En conclusion, à l’issue de cette présentation de la littérature disponible portant sur l’accessibilité et l’acceptabilité, non seulement des actions de réduction des risques, mais plus largement des usagers de drogues, plusieurs enjeux récurrents émergent.
Le premier concerne une question classique et longuement débattue depuis le début de la réduction des risques en France (et dans d’autres pays) : il renvoie à la difficulté ressentie sur le terrain à allier pénalisation du simple usage de drogues (ainsi qu’aux mesures qui lui sont associées : interpellations, confiscation de matériel) et mesures de prévention et de lutte contre les maladies infectieuses. Ces difficultés ressenties sont redoublées par l’incompréhension souvent manifeste des riverains vis-à-vis des outils de réduction des risques, qui comprennent parfois mal que d’un côté l’usage est interdit quand de l’autre des seringues (et autre matériel) sont distribuées. Même si les choses progressent, force est de constater que les actions de réduction des risques sont encore loin d’être unanimement acceptées, a fortiori chez leurs voisins immédiats.

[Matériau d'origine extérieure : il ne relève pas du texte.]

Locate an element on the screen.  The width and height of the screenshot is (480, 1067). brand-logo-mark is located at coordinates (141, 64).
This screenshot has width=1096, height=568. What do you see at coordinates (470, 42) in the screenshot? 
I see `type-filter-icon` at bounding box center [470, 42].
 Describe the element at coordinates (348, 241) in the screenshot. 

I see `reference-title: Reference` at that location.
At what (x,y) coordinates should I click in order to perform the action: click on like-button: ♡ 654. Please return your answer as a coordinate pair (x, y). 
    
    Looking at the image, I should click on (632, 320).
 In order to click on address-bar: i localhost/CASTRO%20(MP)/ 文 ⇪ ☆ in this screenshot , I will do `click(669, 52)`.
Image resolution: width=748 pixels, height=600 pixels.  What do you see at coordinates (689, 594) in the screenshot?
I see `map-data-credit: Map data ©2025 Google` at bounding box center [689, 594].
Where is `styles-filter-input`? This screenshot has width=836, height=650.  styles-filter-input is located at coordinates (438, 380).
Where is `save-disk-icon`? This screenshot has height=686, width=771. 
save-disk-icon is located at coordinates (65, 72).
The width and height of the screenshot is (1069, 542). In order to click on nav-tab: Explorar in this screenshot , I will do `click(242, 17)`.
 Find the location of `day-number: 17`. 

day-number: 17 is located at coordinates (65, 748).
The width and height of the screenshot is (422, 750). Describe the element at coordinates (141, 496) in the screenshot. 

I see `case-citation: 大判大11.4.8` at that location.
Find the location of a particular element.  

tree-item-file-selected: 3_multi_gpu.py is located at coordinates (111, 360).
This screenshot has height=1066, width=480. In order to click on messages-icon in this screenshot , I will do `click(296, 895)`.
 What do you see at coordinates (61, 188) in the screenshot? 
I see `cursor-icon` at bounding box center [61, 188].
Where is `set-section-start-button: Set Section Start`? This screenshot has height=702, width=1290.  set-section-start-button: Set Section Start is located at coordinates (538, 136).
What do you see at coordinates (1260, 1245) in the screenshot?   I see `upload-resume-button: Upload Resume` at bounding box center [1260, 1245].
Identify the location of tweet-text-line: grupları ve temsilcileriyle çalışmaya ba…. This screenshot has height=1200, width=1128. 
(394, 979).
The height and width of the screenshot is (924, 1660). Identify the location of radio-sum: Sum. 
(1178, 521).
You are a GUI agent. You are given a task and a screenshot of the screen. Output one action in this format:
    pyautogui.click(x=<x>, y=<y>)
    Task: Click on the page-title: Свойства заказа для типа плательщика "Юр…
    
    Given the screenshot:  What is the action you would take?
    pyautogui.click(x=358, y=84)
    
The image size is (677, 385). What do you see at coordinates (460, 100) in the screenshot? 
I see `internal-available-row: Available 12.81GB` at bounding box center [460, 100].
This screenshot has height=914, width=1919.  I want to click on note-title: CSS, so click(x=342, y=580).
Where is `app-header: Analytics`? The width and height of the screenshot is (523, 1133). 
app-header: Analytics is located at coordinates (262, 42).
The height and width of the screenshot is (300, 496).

L’autre enjeu, lié à celui qui vient d’être évoqué, renvoie à une situation de méconnaissance des drogues, des usagers et des politiques menées parmi la population générale, et surtout parmi certains professionnels directement confrontés à des usagers (pharmaciens, médecins, policiers, magistrats...). Or, les enquêtes le prouvent, le travail en réseau et les formations répondant à certains critères (longue durée, polyvalence des intervenants notamment) paraissent pouvoir accroître sensiblement les connaissances et diminuer les phénomènes de peur et de rejet.
Le dernier enjeu récurrent est celui des vulnérabilités et des inégalités parmi les usagers de drogues pour se protéger efficacement. La représentation de l’usager en capacité de maîtriser sa consommation et sa santé est écornée par certaines enquêtes. Tous les usagers ne sont pas également dotés pour se protéger efficacement des risques associés à leur consommation de drogues.